--- DATA PROVIDED ---

--

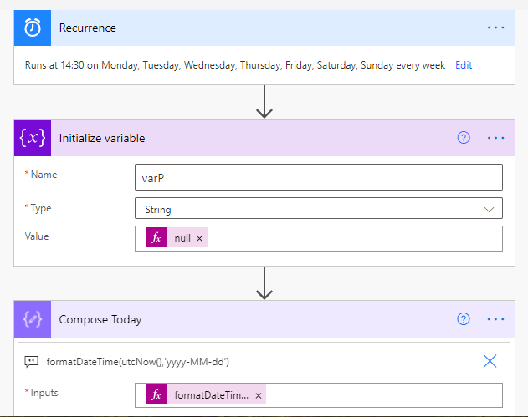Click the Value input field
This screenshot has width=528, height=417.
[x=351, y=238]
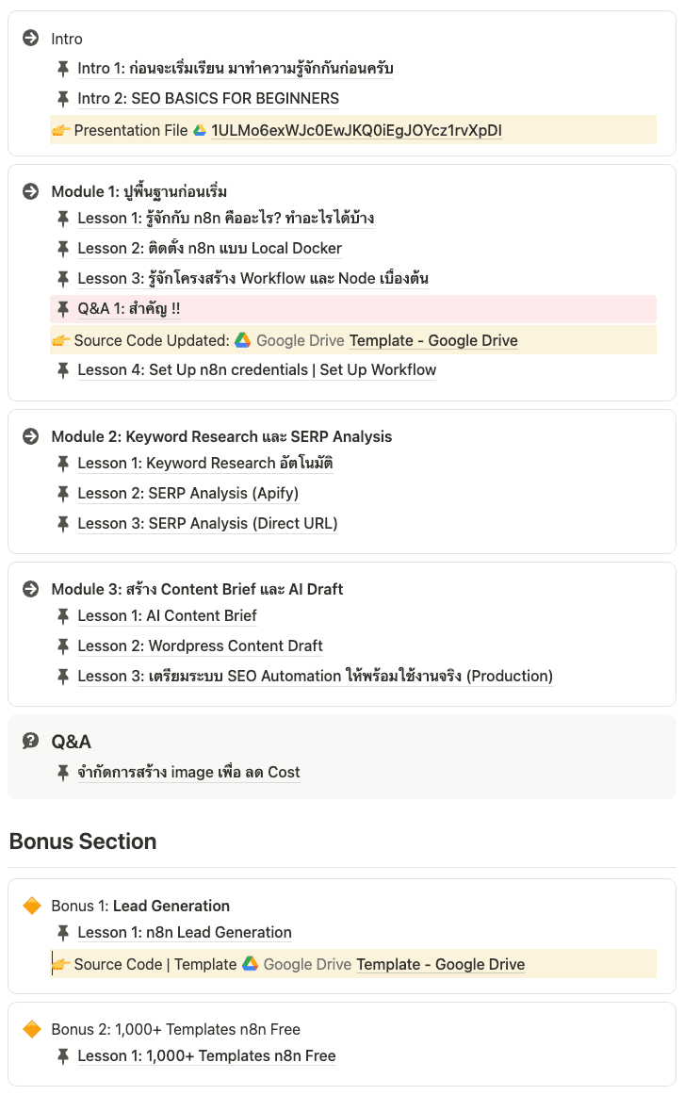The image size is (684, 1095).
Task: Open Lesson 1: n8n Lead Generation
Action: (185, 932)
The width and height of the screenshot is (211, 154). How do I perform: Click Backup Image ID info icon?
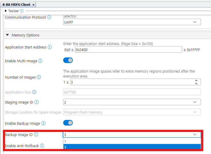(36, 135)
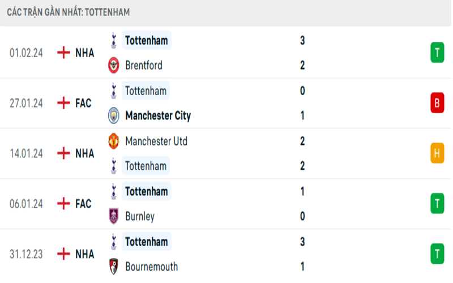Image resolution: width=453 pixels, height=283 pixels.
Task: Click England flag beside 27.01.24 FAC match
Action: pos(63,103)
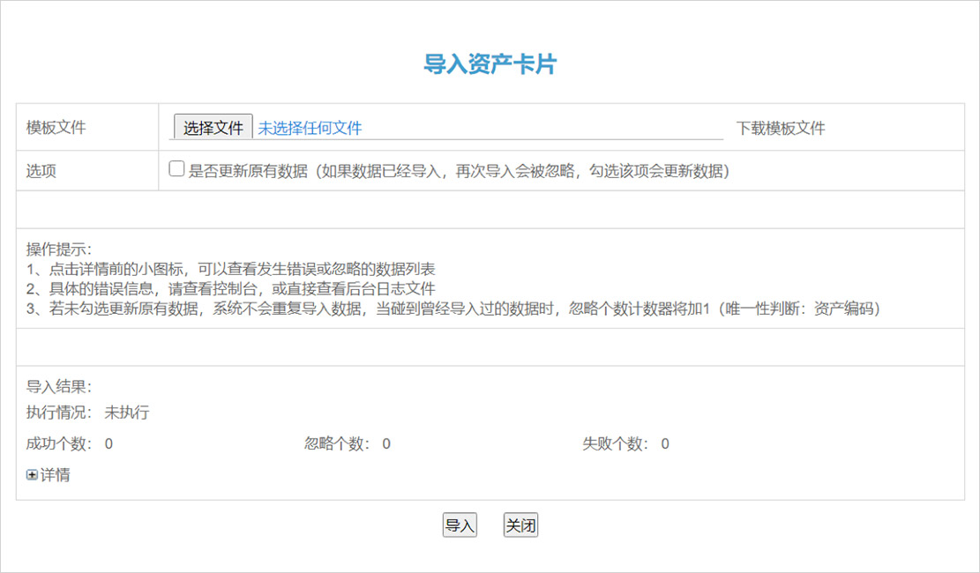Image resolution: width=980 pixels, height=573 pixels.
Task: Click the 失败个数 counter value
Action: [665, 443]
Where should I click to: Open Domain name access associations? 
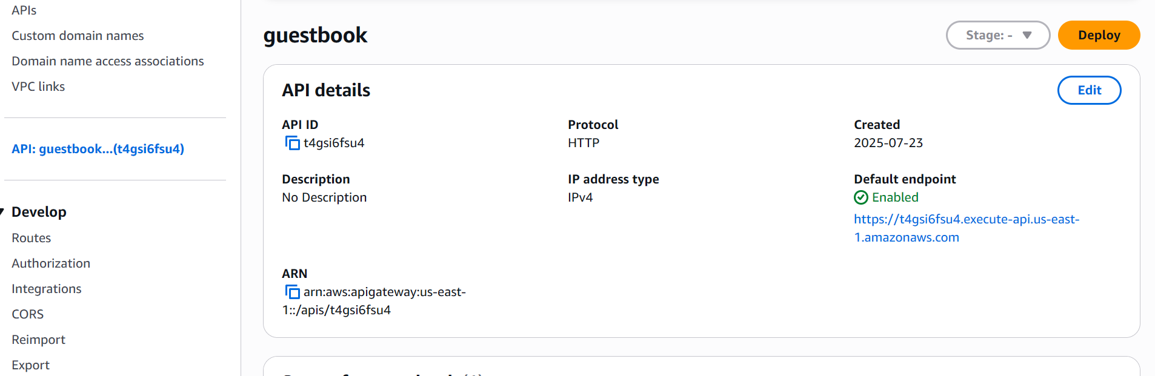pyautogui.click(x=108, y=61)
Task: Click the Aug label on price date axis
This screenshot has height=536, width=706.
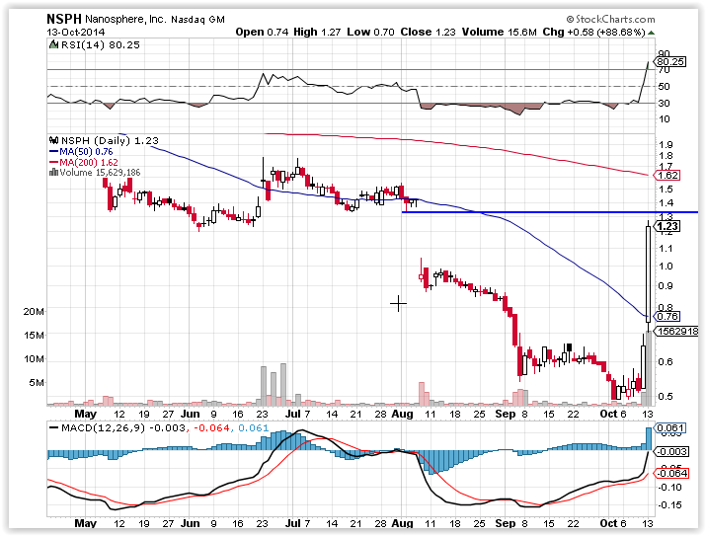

--

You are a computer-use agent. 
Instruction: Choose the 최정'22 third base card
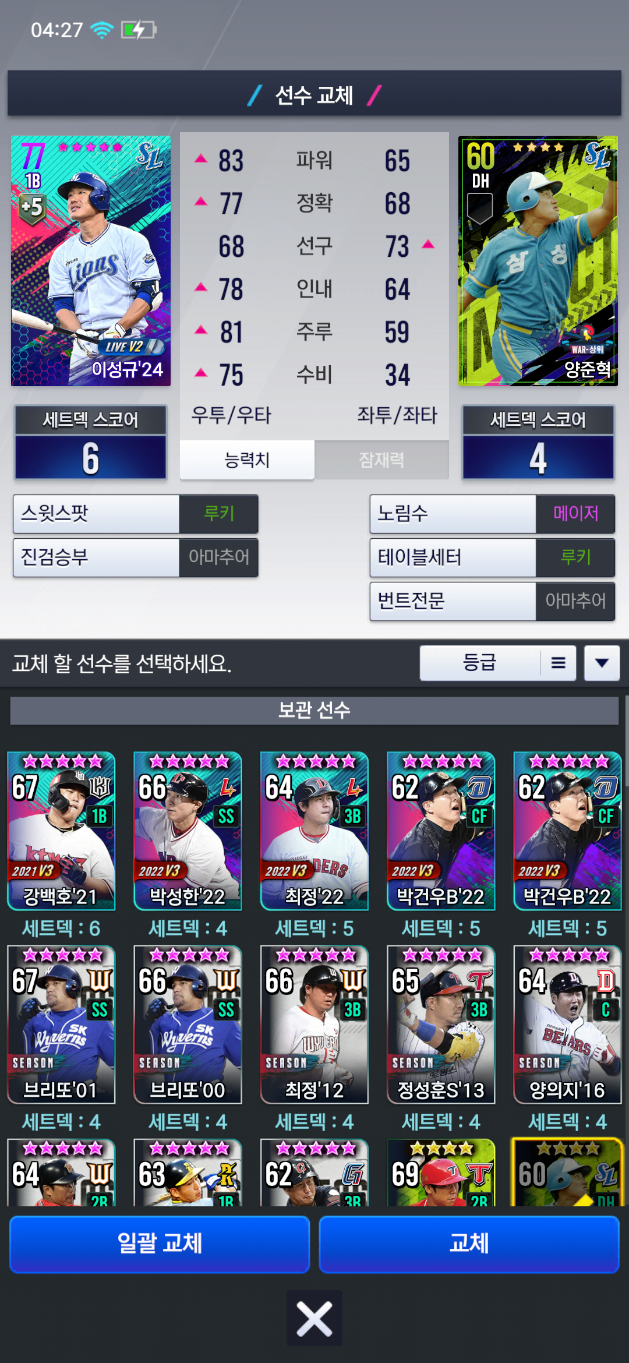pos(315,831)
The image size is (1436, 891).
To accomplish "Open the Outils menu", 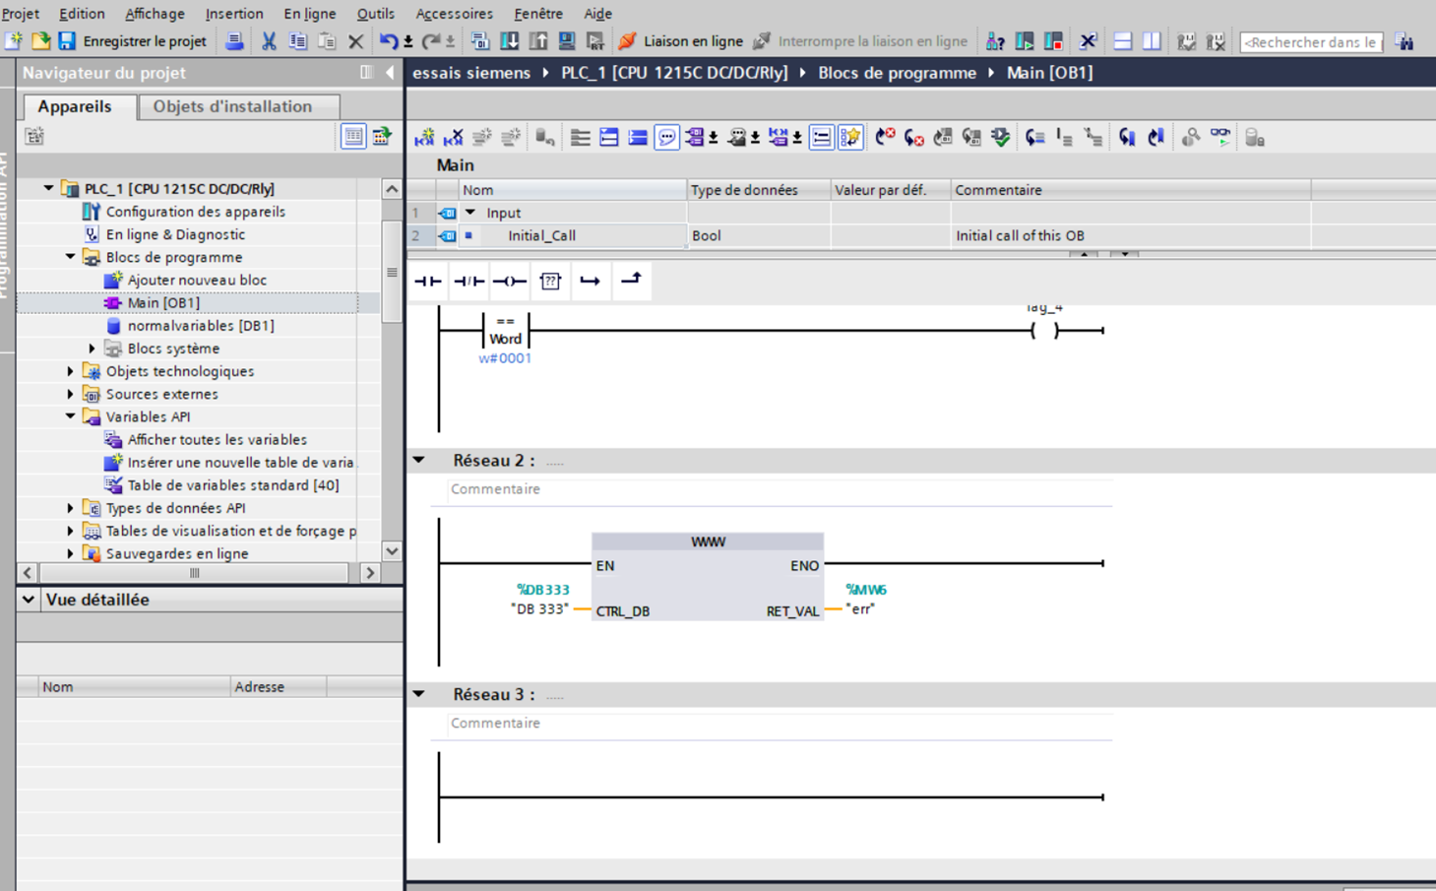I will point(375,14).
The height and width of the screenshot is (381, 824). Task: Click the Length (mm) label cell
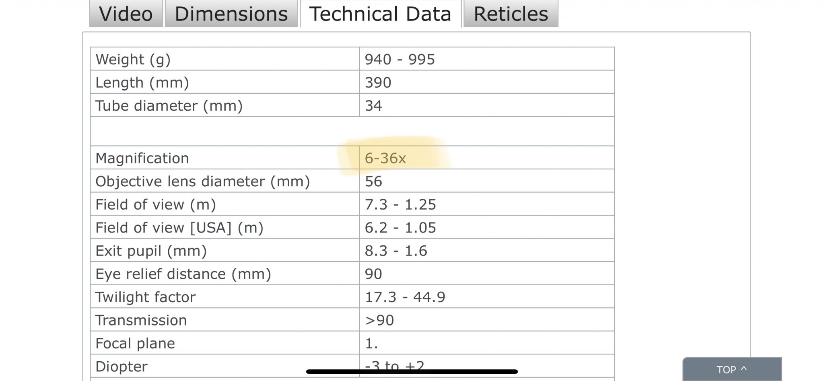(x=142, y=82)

--

--- WHAT TO DO ---
Could you set down, word for word, only the lines above from the line with "Task: Click the Aug label on price date axis" to the line with "This screenshot has height=536, width=706.", including both?

--- ANSWER FOR THE TASK ---
Task: Click the Aug label on price date axis
This screenshot has height=536, width=706.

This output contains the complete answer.